The Guilt Trip or The Vaticans Take a Holiday Or What Would Jesus Do on a Date?

Jesus comes done from the cross for a roadtrip with Mary Magdelene while the Pope controls the Vatican with an iron fist. The allegory examines the notion that you can always leave, but you never really escape.

A silent film with musical accompaniment, the animation is a collage of stop-motion animation puppets, found objects and photographs. Although only 14 minutes long, The Guilt Trip 10 years in the making survived five moves around Chicago, lost negative, broken puppet heads and the directors excessive procrastination filled with fear and doubt. Director Lisa Barcy has been making animated films for almost 20 years. She teaches stop-motion animation at The School of the Art Institute and Columbia College Chicago. When not animating, she designs puppets for Redmoon Theater.

Still I Remain (A Fish Out of Water) The Trouble With Recurring Relationships

Some relationships are like a fish slipping through your hands. And even if you dont like fish, sometimes you end up with fish again anyway.
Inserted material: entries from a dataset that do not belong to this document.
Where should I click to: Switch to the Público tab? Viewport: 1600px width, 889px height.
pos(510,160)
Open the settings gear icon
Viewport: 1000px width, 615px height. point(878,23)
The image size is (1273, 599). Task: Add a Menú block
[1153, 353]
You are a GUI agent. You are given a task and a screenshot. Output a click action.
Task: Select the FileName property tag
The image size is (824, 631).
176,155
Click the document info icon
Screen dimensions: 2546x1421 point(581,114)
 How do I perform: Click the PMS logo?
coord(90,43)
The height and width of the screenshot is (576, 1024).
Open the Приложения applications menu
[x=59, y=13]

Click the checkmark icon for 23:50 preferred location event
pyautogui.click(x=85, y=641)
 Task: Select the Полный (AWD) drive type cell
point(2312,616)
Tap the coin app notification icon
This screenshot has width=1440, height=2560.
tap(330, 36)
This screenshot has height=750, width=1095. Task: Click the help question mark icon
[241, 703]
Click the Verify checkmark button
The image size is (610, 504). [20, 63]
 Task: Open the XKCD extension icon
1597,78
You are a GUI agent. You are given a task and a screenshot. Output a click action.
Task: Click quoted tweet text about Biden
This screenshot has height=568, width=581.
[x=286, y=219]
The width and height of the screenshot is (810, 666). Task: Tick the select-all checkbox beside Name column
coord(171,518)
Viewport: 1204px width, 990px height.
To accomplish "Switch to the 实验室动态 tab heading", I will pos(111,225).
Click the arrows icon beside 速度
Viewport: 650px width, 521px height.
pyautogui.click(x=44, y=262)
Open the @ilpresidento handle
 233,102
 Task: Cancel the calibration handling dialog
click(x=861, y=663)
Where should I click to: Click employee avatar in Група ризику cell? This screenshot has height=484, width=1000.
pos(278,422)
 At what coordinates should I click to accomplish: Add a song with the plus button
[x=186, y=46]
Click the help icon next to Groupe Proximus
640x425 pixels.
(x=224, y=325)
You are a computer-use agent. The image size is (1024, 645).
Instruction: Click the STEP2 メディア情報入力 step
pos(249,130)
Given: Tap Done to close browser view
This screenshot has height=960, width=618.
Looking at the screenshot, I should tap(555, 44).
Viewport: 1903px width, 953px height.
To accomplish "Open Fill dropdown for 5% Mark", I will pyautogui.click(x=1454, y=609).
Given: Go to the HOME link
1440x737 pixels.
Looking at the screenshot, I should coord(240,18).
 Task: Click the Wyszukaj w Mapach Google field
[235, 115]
This surreal short-short explores those slippery relationships.

A primitive Down Shooter table on saw horses, no electricity, no water, some paper cutouts and a dead trout wired for animation are part of what it took to create this 1:47 mini epic. Director Tom Gibbons won the 2002 Slamdance Audience Award for best short with his animated film The Hunger Artist. He has been an animation supervisor on such films as Hollowman, Matrix: Revolution and Catwoman.

Animation in Feature Competition: Four-Eyed Monsters A Modern Romantic Tale

In my quest for animation I was pleased to discover the refreshing Four-Eyed Monsters, a film that embodies the gamut of new techniques available to indie filmmakers. A live-action feature, the film incorporates animation into its bag of storytelling tricks that also includes documentary-style footage and a reality-based narrative. Based on the real life experiences of the films creators, this story about online dating for a generation of singles living in a city full of people, but having difficulty connecting with a significant other in any meaningful way, is told with subtlety and humor. The main characters, afraid of meaningless conversation, use a notepad to communicate with each other, allowing the sketch animation to mesh naturally into the films premise.

For collaborators writers/directors/producers/cinematographers/editors/actors Arin Crumley and Susan Buice, the film was a process of trial and error. The making of the film, which began with shooting from a one-page outline, included numerous reshoots, writing and abandoning the script, acting lessons mid-production and much re-editing before its ultimate submission and acceptance into the Slamdance festival.

Mary Ann Skweres is a filmmaker and freelance writer. She has worked extensively in feature film and documentary post-production with credits as a picture editor and visual effects assistant. She is a member of the Motion Picture Editors Guild.